1830 French legislative election
- All 417 seats in the Chamber of Deputies 209 seats needed for a majority
- This lists parties that won seats. See the complete results below.
| Party |  | Seats |
|  | Liberal opposition | 274 |
|  | Supporters of the Polignac government | 143 |

= 1830 French legislative election =

Legislative elections were held in France on 5 and 13 July 1830, with a second round on 19 July.

==Electoral system==
The Chamber of Deputies, the lower house of the French Parliament, was constituted by the Charter of 1814. Deputies were elected for five years, with one-fifth being re-elected each year.

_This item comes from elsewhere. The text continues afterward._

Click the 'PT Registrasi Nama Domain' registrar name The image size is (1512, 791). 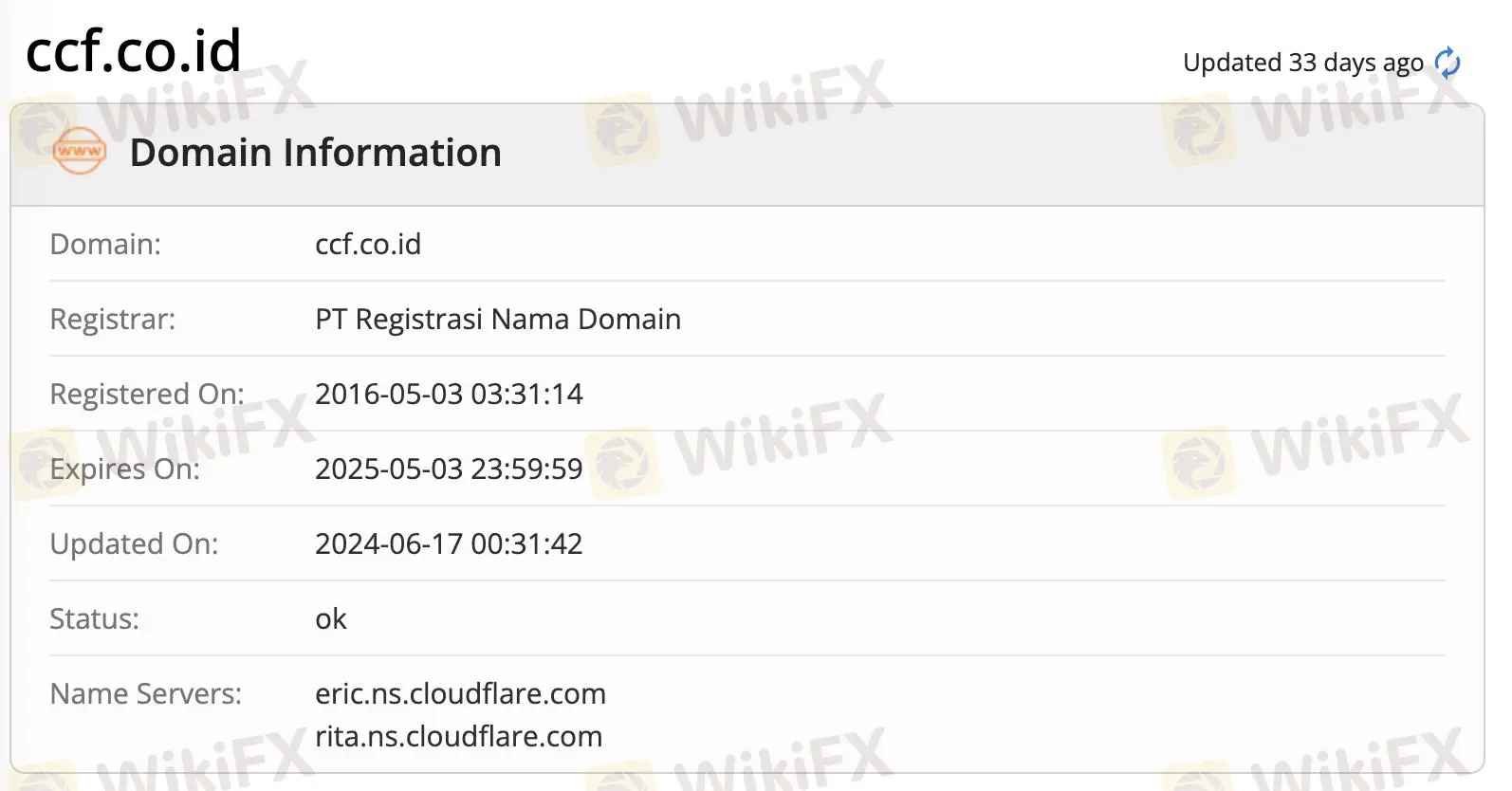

The electoral system, which was used for the last time, was the Loi du double vote ("double voting") as defined in June 1820, combining single-member districts for three-fifths of the deputies, elected by 94,000 registered voters, with at-large voting in each of the departments of France for the remaining seats. This meant that many men could vote twice.

==Results==

| Party |  | Seats |
|  | Liberal opposition | 274 |
|  | Supporters of the Polignac government | 143 |
| Total |  | 417 |
Source: Alexander

==Aftermath==
On 25 July, by the July Ordinances published the next day, King Charles attempted to dissolve the Chamber of Deputies. However, this led to the July Revolution, and as a result of the king's abdication on 2 August, the Chamber was able to proclaim his cousin Louis-Philippe of Orleans as king and continued its term.

The mixed "double voting" system was abolished by the Charter of 1830, adopted on 14 August 1830, which greatly broadened the electorate and established single-member districts only.

119 seats were made subject to by-elections in October 1830, leading to the defeat of many Ultra-royalists.